Partage profond et vrai. Mais qui ne descend pas dans toute notre profondeur et ne dévoile qu’un part de notre vérité.

Je ne discuterai pas ici le symbole jungien d’ombre – dont j’ai évalué sur ce même site la réinterprétation féconde (mais ambivalente) qu’en propose le père Monbourquette. Le discernement ne portera que sur le témoignage. Pour cela, aidons-nous une nouvelle fois d’une des plus grandes découvertes de saint Augustin. Pour le converti du jardin de Milan, l’homme, à l’instar du fils prodigue (cf. Lc 15,11-32) parcourt trois étapes : extérieur-intérieur-supérieur, qui sont aussi trois instances humaines. Ces trois phases nécessaires permettent de délimiter trois visions (et pratiques) humaines amputées : le matérialisme qui nous fait vivre à l’extérieur de nous-même ; le psychologisme qui fait de l’intériorité l’horizon ultime ; le spiritualisme ou quiétisme qui demande à Dieu de nous débarrasser de notre humanité, par exemple, de notre psychologie (« Dieu, guéris-moi ! », sous-entendu : faire une session de guérison vaut bien mieux que d’aller voir un « psy ») ou de notre intelligence (« Dieu, montre-moi », sous-entendu : je fais appel à la foi et oublie ma raison qui est aussi un don de Dieu) ou de notre volonté (« Dieu, je m’abandonne à toi », sous entendu : je m’occupe de toi et, toi, tu me trouves un mari, un travail, un appartement…).

La personne qui témoigne a découvert le deuxième moment, celui de l’intériorité, et lui accorde toute sa place. Mais elle oublie le troisième : l’ombre ne se réduit pas à la blessure, aux peurs et aux culpabilités démesurées, aux limites, aux conditionnements de toutes sortes, etc. Elle s’identifie aussi au péché qui offense Dieu, offusque le prochain et me blesse moi-même ; et le péché appelle la confession sacramentelle, c’est-à-dire la contrition, le pardon et la pénitence.

Mais le témoignage révèle symétriquement un manque très réel chez un certain nombre de chrétiens : l’absence de prise en compte de la dimension psychologique du péché. Son unilatéralité psychologisante réagit à l’unilatéralité spiritualisante qui menace le fidèle. L’ombre n’est-elle pas une projection ? Le chrétien qui se confesse ne prend souvent pas en compte toute l’ombre que révèle et projette le péché dans son âme. Sans entrer dans le détail (encore une fois, je renvoie à l’étude sur le site : « L’ombre (du moi). Un discernement »), évoquons quelques composantes de cette ombre en relation avec la faute : l’interdit – Monbourquette en individualise cinq [1] – qui n’est pas la loi divine ; la culpabilité (qui peut être démesurée et d’ailleurs dénuée d’une véritable contrition) ; les causes habituelles du péché ; l’addiction (qui peut venir d’un péché, mais, devenue habituelle, appelle la guérison, donc la mise en œuvre les moyens pour en être libéré) ; les effets du péché.
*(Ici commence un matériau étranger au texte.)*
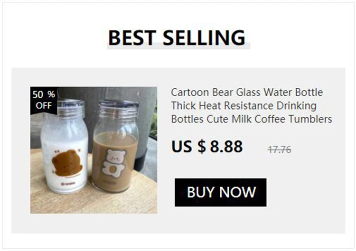
Task: Click the 'OFF' text in the black badge
Action: coord(44,106)
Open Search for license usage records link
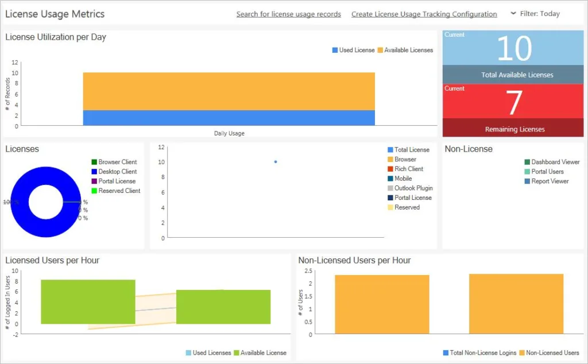The height and width of the screenshot is (364, 588). [x=288, y=14]
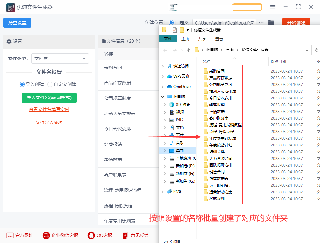Switch to the 查看 ribbon tab
320x243 pixels.
[x=219, y=39]
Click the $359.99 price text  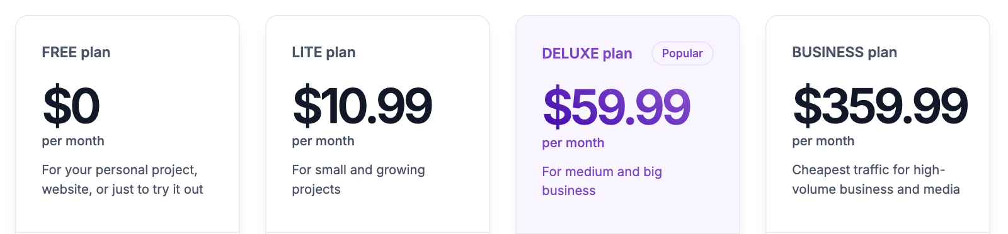880,105
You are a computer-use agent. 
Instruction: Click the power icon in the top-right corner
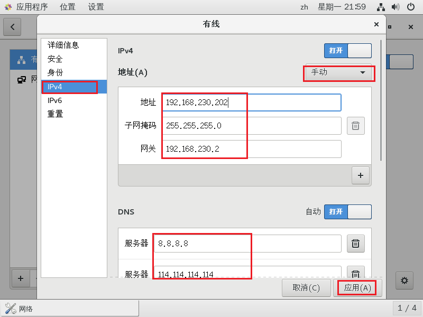(x=411, y=7)
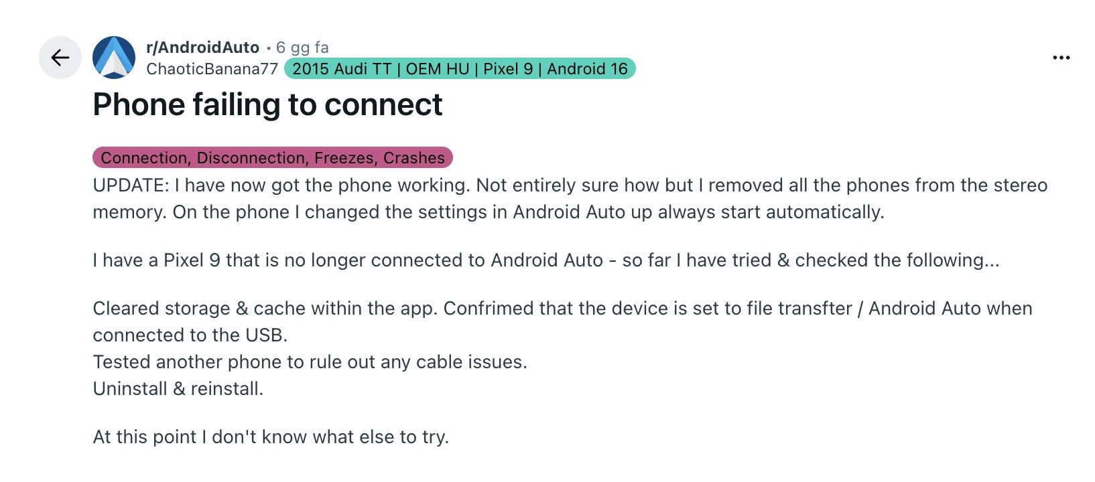Click the title 'Phone failing to connect'

[267, 104]
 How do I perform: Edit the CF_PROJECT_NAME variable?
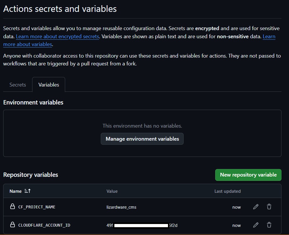coord(255,207)
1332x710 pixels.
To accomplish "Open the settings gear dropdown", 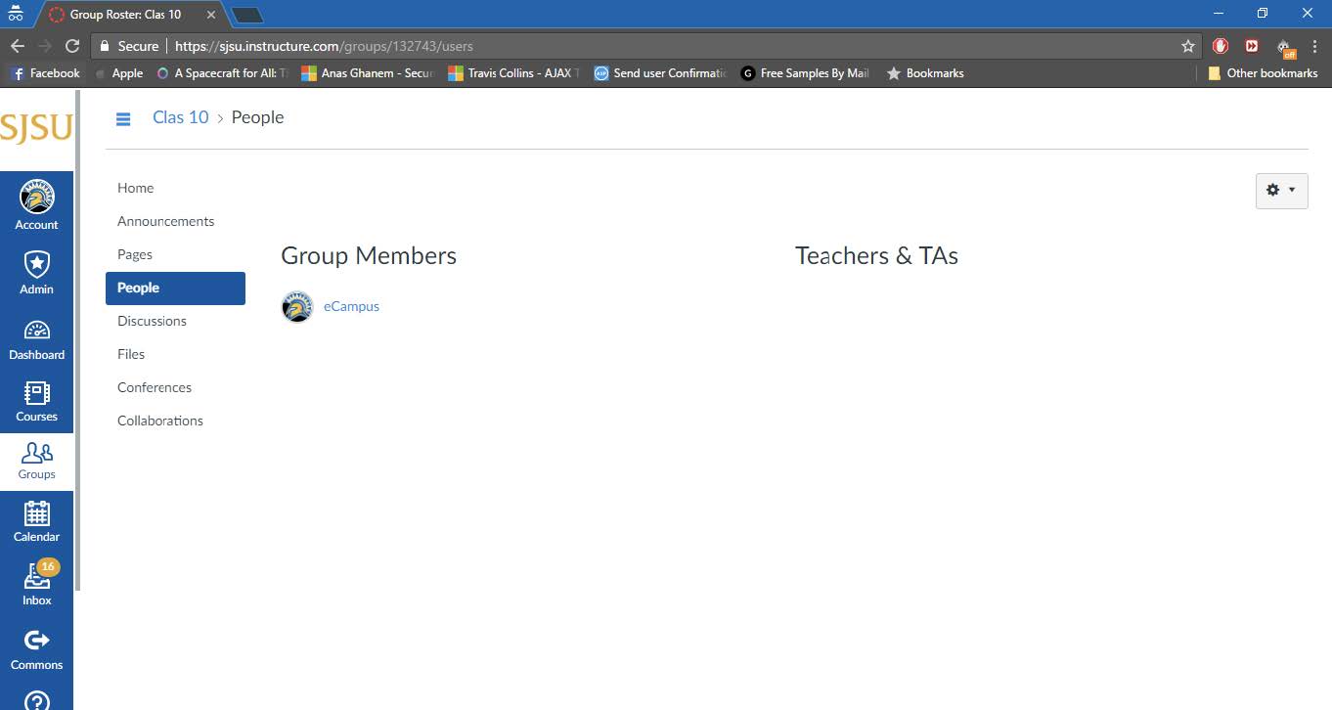I will pyautogui.click(x=1281, y=191).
Comme toujours, la vérité se tient du côté inclusif (« et… et… ») et exclut l’exclusif (« ou… ou… »). Il s’agit donc de se confesser et d’affronter son ombre. Cette alliance qui n’est pas un alliage pourrait-elle aider à réconcilier les chrétiens avec ce sacrement mal-aimé, car mal-connu et surtout mal-utilisé ?

Pascal Ide

[1] Jean Monbourquette, Apprivoiser son ombre. Le côté mal aimé de soi, Montréal, Novalis, Paris, Bayard, 22001, p. 58-59.